● **Exercise objective**:
Tally the lines below that contain the word "Open". Reply with the number alone.

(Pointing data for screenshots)
--*--
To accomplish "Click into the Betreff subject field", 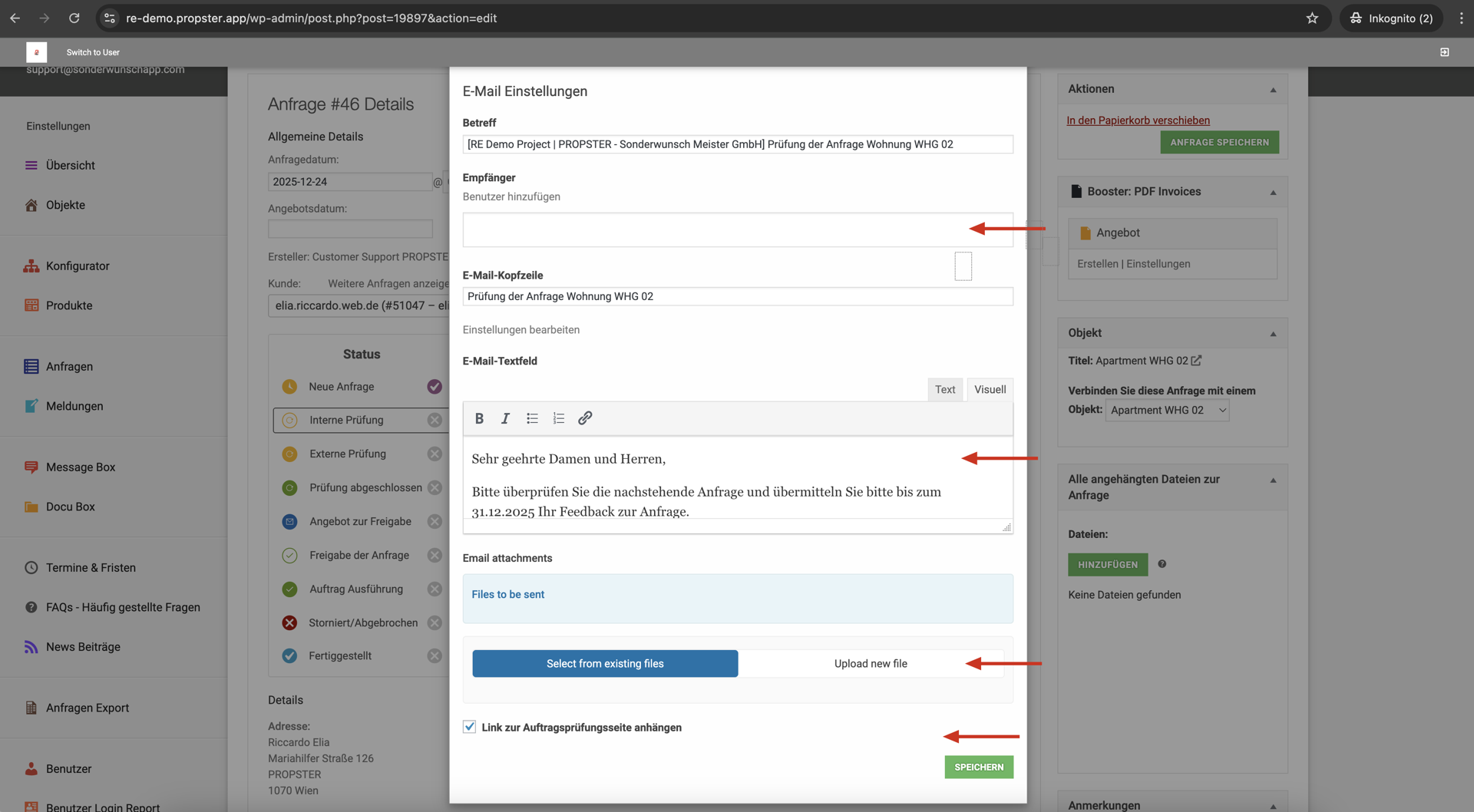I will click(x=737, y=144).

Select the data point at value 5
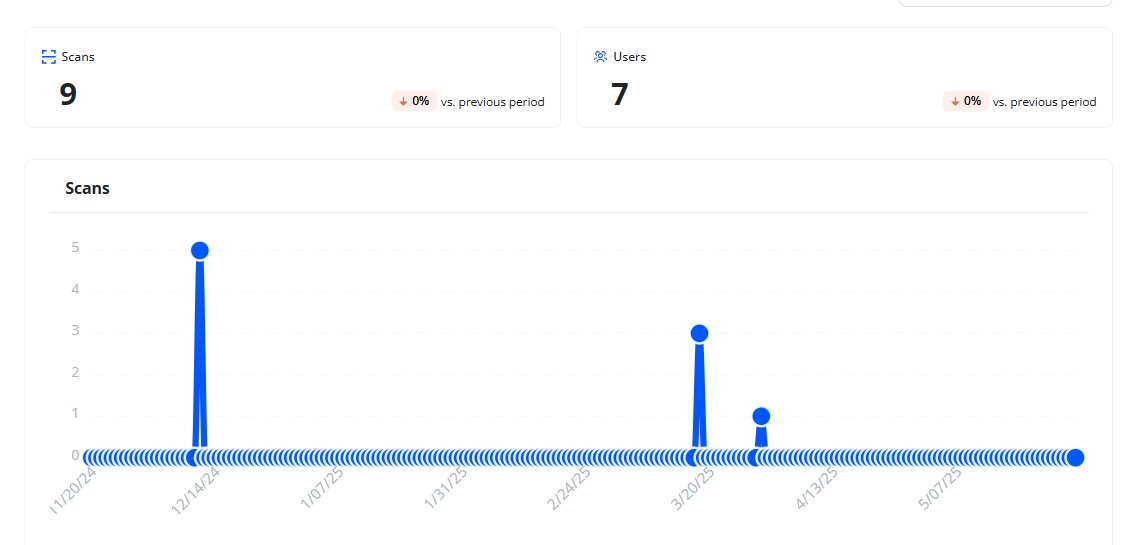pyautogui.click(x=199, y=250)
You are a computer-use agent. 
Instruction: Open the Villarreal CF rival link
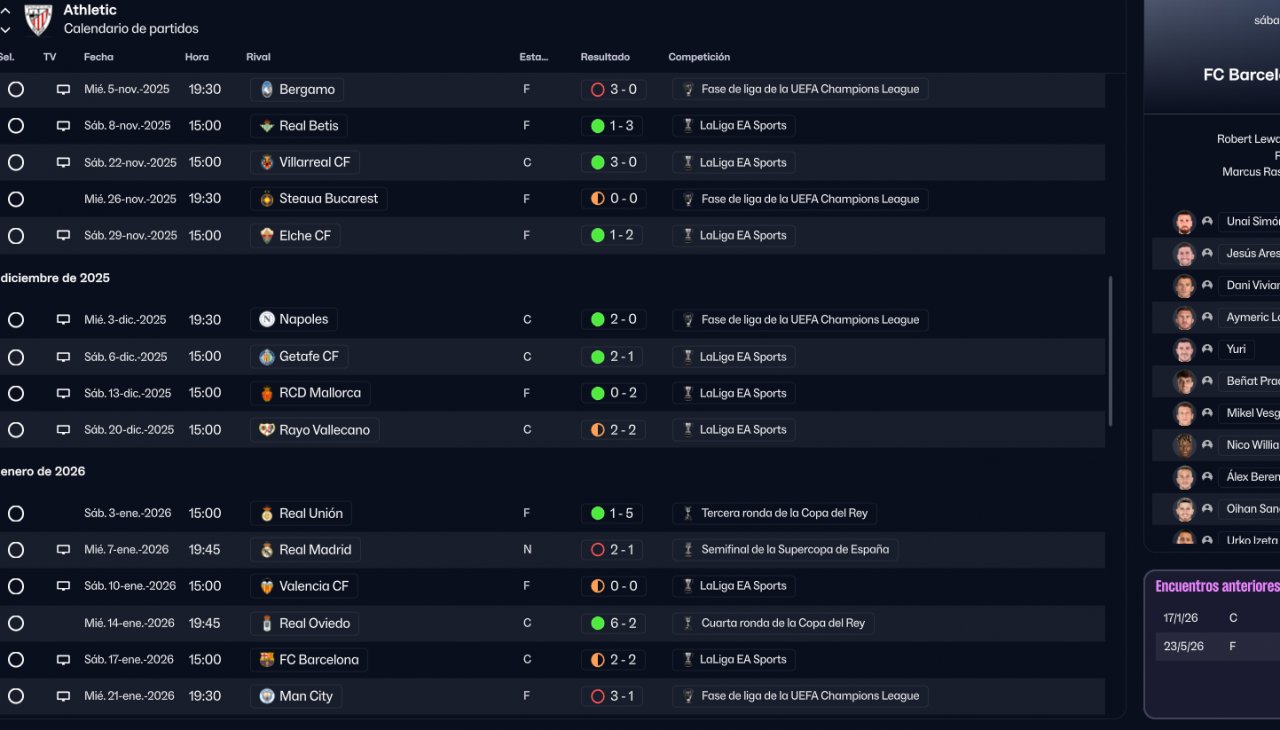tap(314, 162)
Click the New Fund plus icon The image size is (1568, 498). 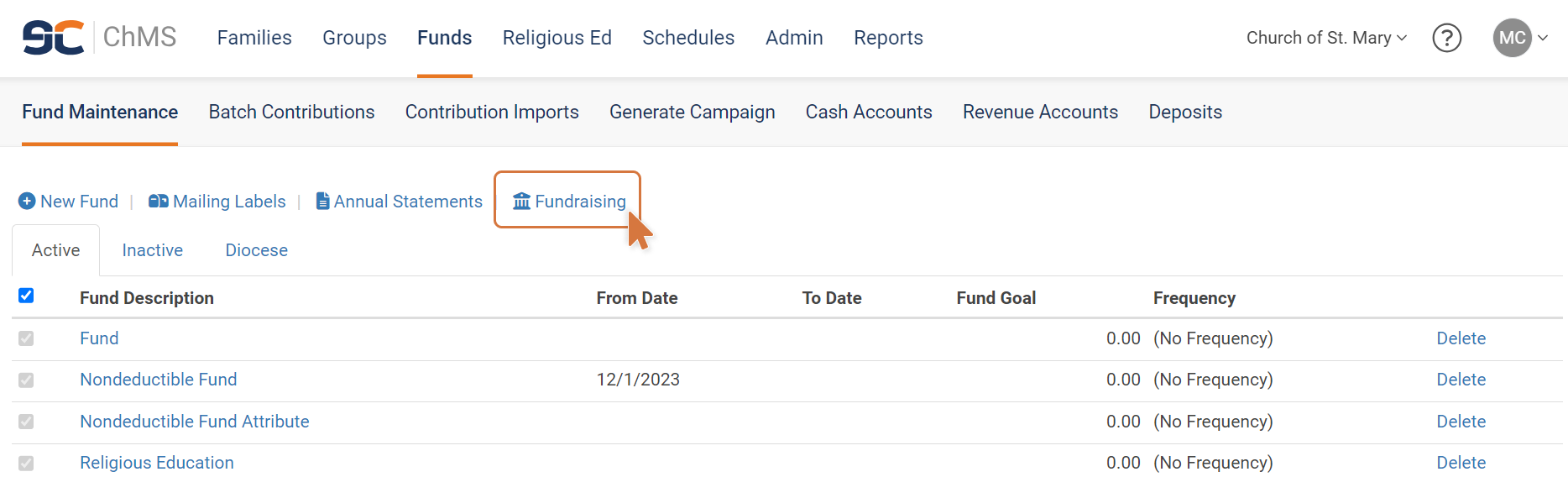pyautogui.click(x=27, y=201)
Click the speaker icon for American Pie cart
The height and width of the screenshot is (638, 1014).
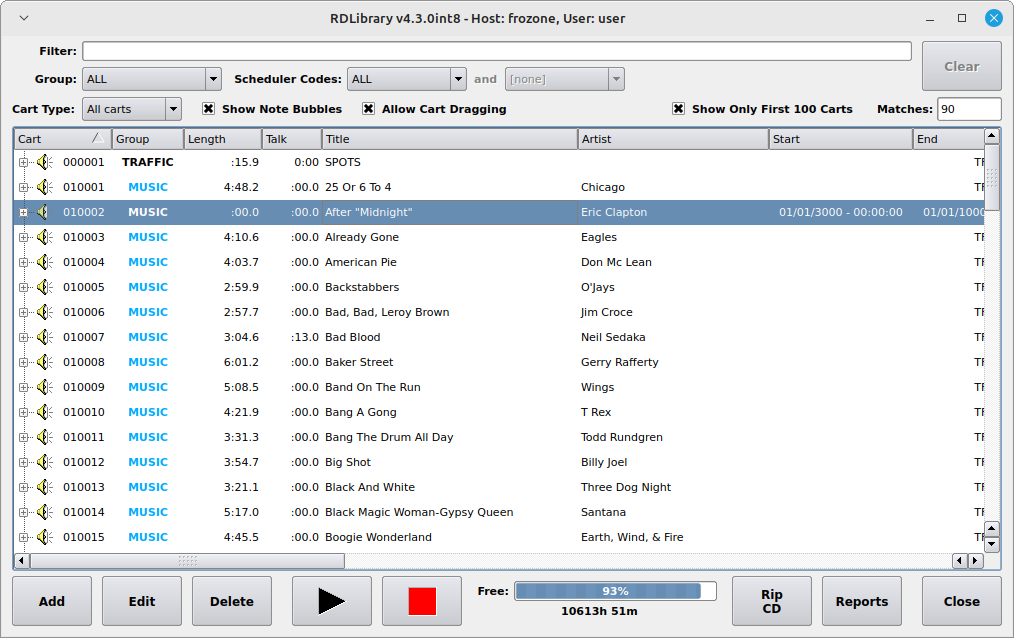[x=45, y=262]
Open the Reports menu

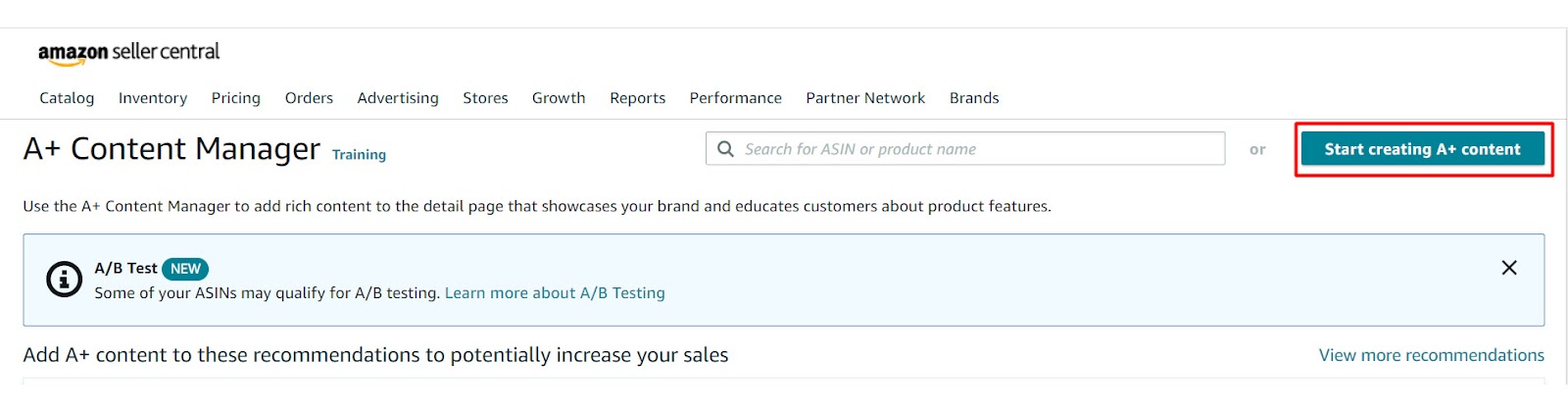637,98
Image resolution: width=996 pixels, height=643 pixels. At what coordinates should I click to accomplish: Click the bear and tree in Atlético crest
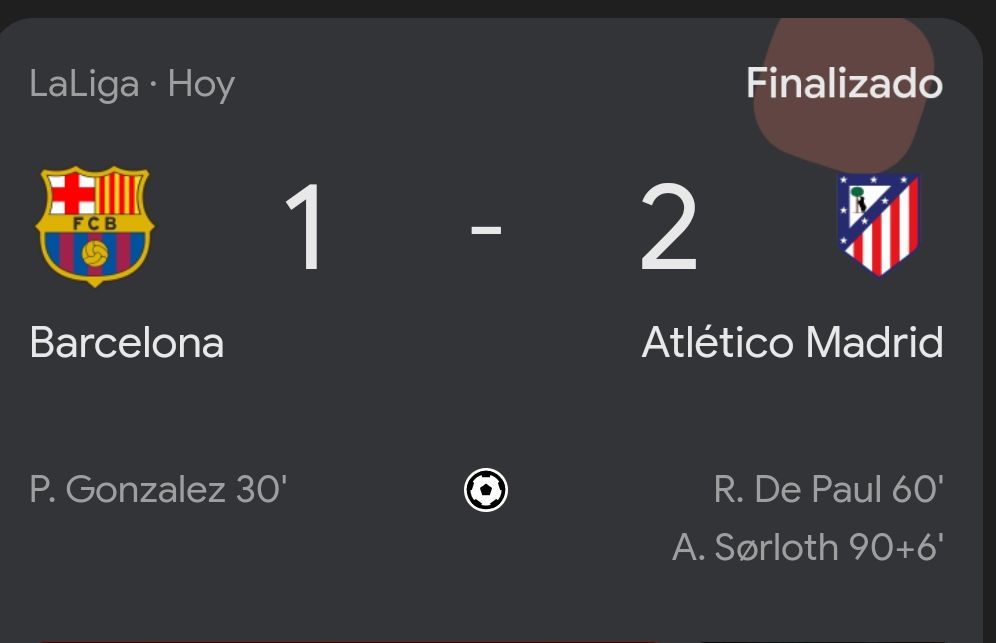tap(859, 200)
--*--
● **Correct result**:
2